TASK GOAL
Render the lines below, from the line containing "At what (x,y)" through the last line inclusive, as a Markdown table with the columns "Row" and "Text," one numbered row per line. Leave out blank lines and omit the pictures.

THE RECORDS
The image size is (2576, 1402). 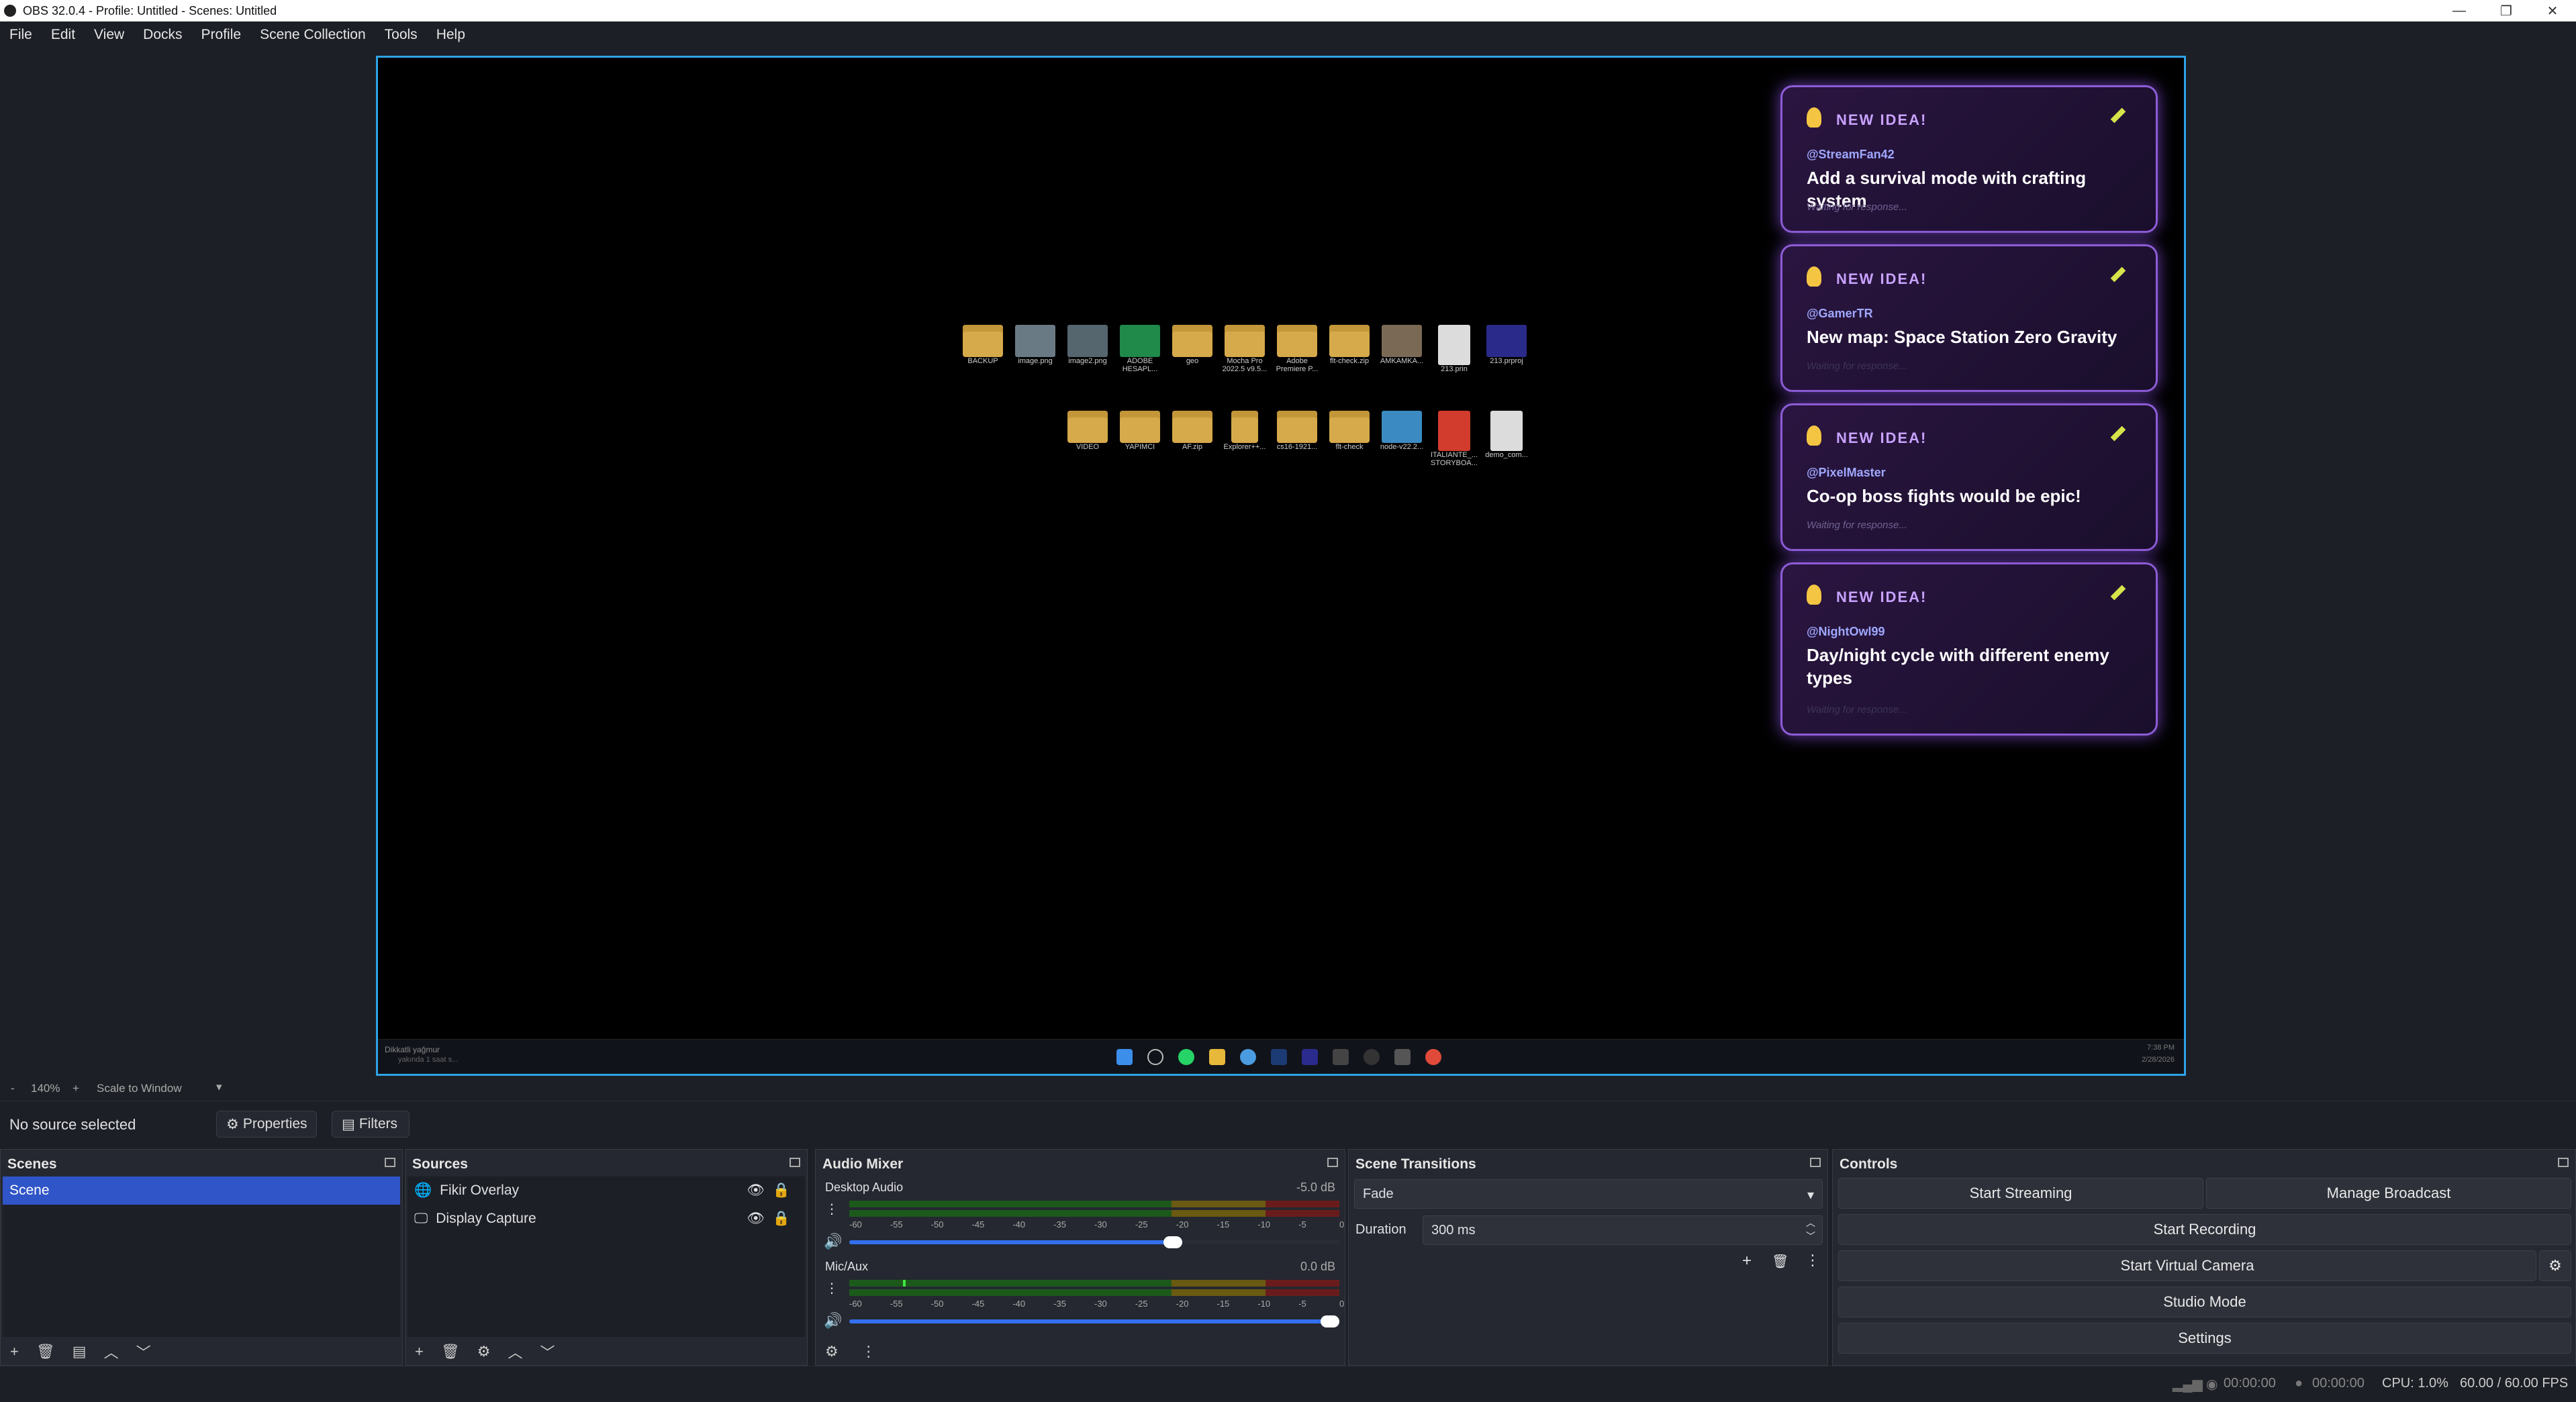 What do you see at coordinates (2514, 1384) in the screenshot?
I see `fps-readout: 60.00 / 60.00 FPS` at bounding box center [2514, 1384].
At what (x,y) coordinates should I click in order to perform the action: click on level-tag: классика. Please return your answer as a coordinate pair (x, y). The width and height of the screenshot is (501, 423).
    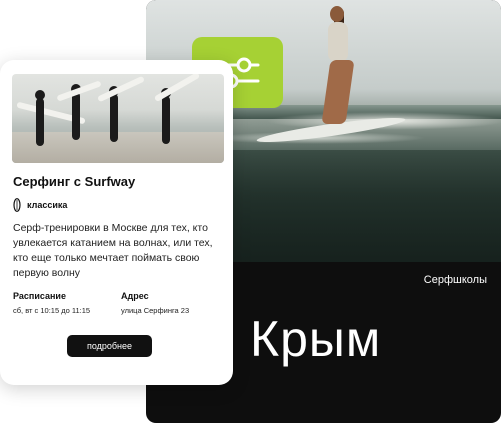
    Looking at the image, I should click on (40, 205).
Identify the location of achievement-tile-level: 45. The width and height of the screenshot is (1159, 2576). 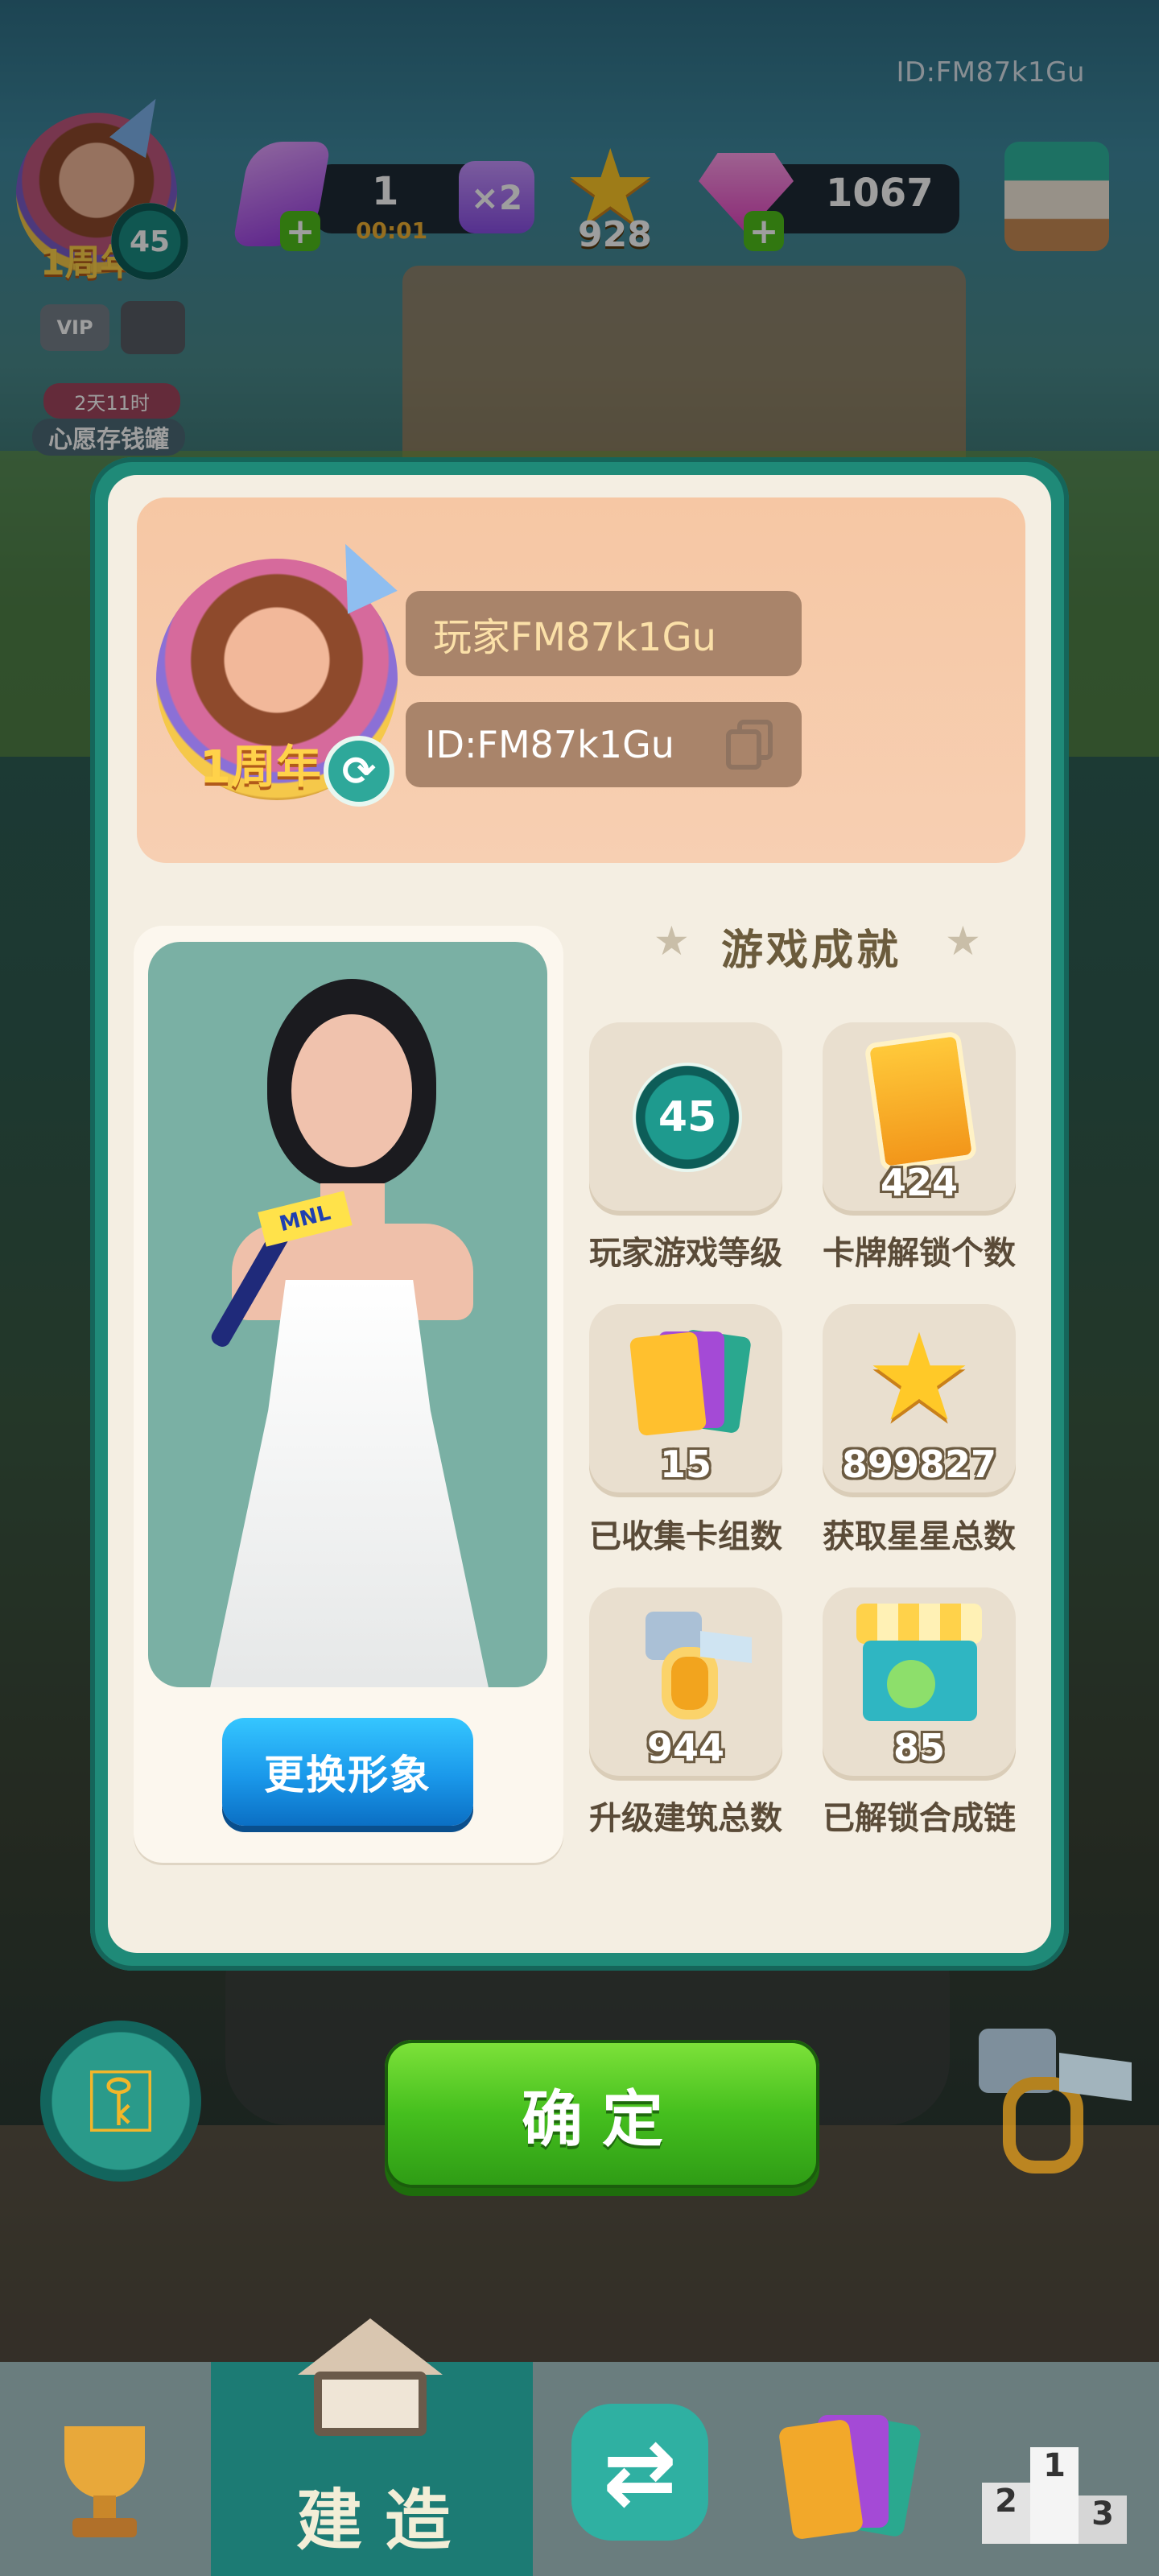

RESULT OF THE TASK
| Row | Text |
|---|---|
| 1 | At what (x,y) coordinates should I click in order to perform the action: click on level-tag: классика. Please return your answer as a coordinate pair (x, y). The width and height of the screenshot is (501, 423). |
| 2 |     Looking at the image, I should click on (40, 205). |
| 3 | Identify the location of achievement-tile-level: 45. The width and height of the screenshot is (1159, 2576).  |